Task to complete: Return each line exactly, beginning with the one that has "Task: Click the home icon for WP Fluent Forms" and finishing with the final line of the material. Drop any pictures.

=== Section Start ===

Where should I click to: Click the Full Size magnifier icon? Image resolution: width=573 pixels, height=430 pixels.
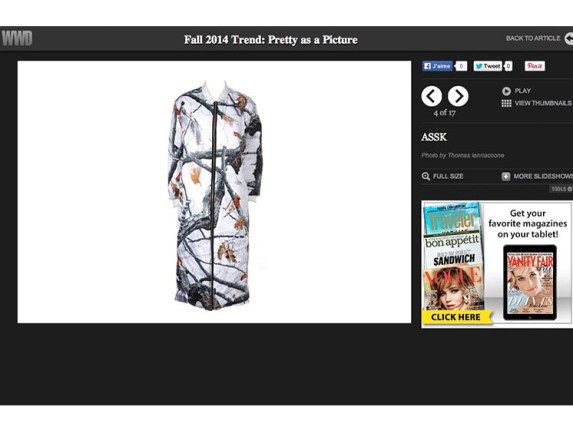click(426, 176)
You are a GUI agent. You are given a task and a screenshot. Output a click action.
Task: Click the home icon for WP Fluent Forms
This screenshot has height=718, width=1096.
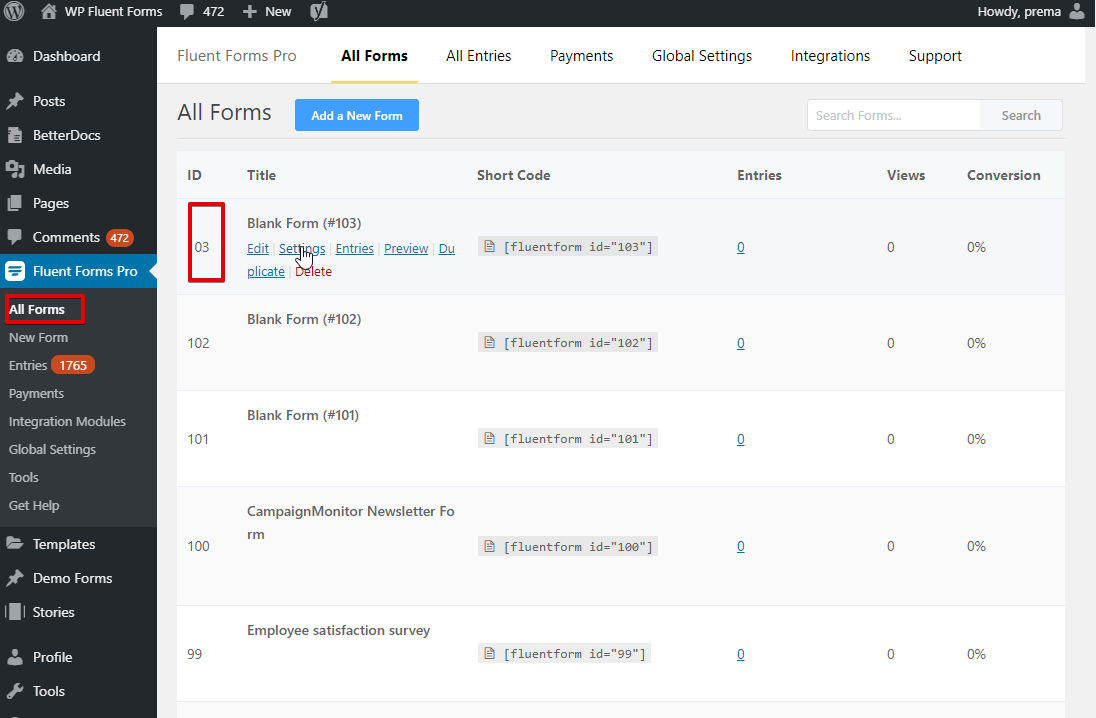pos(48,11)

=== Section End ===

Written reply:
Task: Click the home icon for WP Fluent Forms
This screenshot has height=718, width=1096.
pos(48,11)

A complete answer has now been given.